Cork-based priest returned to London for second child abuse trial jailed again

CORK (IRELAND)
Cork Beo [Dublin, Ireland]

April 30, 2024

By Joe O'Shea

[Photo above: Fr James Finbarr Murphy – of Glounthane parish and various parishes in South London (Image: London Metropolitan Police)]

Fr James Murphy was the subject of a personal intervention by the then Bishop of Cork in 2000

A Catholic priest from Cork – who returned back to Ireland after being jailed for the abuse of boys as young as five years old during his time in the UK – has been jailed again in London.

Fr James Finbarr Murphy has been sent to prison for 31 months for sexually abusing young boys who were in his care in various parishes in South London in the 1970s and 1980s. It was the second major trial involving the Catholic priest and the second time he had gone from Cork to London to face serious charges.

The first time it was voluntarily, saying he would clear his name before then admitting to his offenses. In this latest case, police in London requested his extradition.

Murphy had first returned to Cork – after 2 decades in London – in 1990. He was the Parish Priest at Glounthane outside Cork City until he was sought by the London Metropolitan Police to face the charges that saw him jailed for 30 months in 2000.

After his release from that sentence, Fr Murphy again returned to Ireland and is believed to have spent time in Cork, but, it is believed, not as a priest with any public duties.
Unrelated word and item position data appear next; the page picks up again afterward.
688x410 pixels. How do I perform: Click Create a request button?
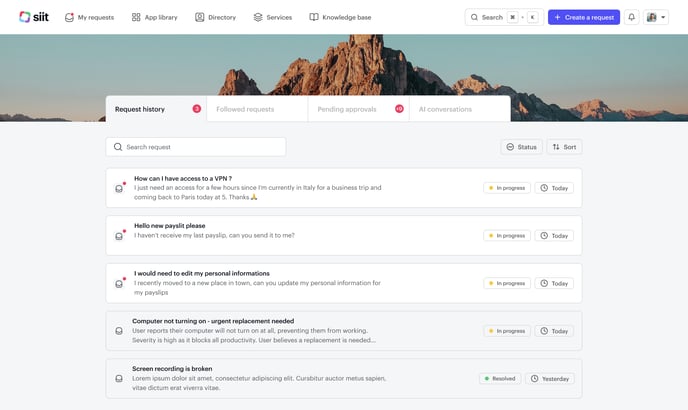583,17
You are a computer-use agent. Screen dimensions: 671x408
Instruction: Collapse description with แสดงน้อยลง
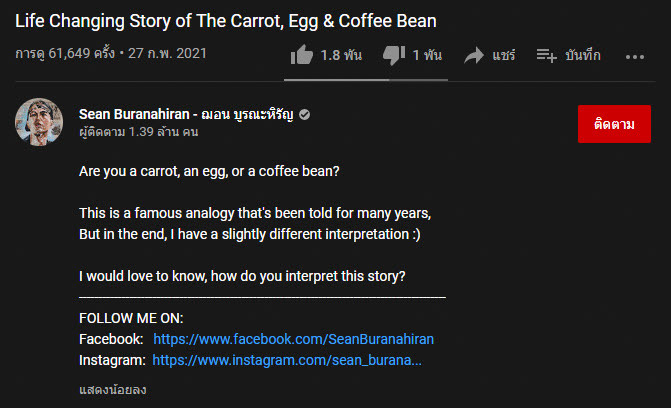coord(113,389)
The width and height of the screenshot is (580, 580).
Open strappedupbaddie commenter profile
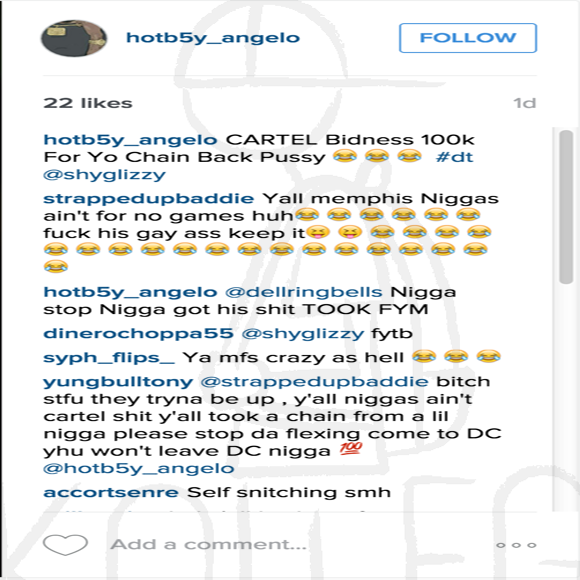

He was extradited to London earlier this year after a new case was started, on foot of more victims coming forward.

In July 2000, the then Bishop of Cork and Ross, Dr John Buckley, personally briefed Parishioners in Glounthane about the case and Fr Murphy, their Parish Priest, who was 53 years old when he was jailed in London. The charges related to altar boys and other children as young as five that he had come into contact with through Catholic Boy Scout groups, football teams and other youth groups associated with several parishes in South London in the ’70s and ’80s.

After the trial and conviction in 2000, the senior investigating officer said the cases they knew about were likely to be “just the tip of the iceberg” and warned that Fr Murphy had been a predator for decades and had been likely to be abusing boys wherever he was stationed.

In the years after that case, more victims then came forward and Murphy, now aged 77, was convicted of seven counts of abuse against four more boys. His sentencing hearing, yesterday at the Inner London Crown Court, heard from some of his victims and their families, who said the Irish priest’s abuse had severely damaged their childhoods, their relationships with their parents and their adult lives.

One victim told the court in London how, when he finally found the courage to tell his parents about the abuse, aged 10, church authorities swept it under the carpet and made him meet Murphy to “forgive him”.

The abuse involved at least 11 boys ranging in age from 5 to 11 and took place in London between 1975 and 1988, when Fr Murphy returned to Cork.

The priest had been posted at The Church of the Good Shepherd in New Addington, before being moved to the Church of the English Martyrs in Streatham and then on to Our Lady and St Philip Neri, in Sydenham. He was in areas of South London with large Irish immigrant populations.

The court heard that his final parish was at St Gertrudes in South Croydon before he abruptly returned to Cork in 1990, after the church had received multiple complaints about him from families.

Murphy was described as a manipulative man, a ‘wolf in sheep’s clothing’ who interested himself into youth groups and got close to families with young children.

When he was extradited from Cork to London to face the first trial in 2000, police voiced fears that he may have molested children during his 10 years in Ireland.

Detective Constable Roy Probert, of the Met Police, said at the time: “We think he has committed hundreds, maybe even a thousand or more assaults on young boys.”

One London victim who attended the trial in 2000 when he was in his early 30s told The Mirror in 2000: “I was in absolute awe of Father Murphy.

“Catholic boys are taught that a priest is God’s representative on earth and can do no wrong

“He had so much power over us we did not know how to resist him.

“I was assaulted numerous times and, thinking back, I believe he was committing indecencies on children in his care almost every day.”

Murphy is now doing his second stretch in prison in London.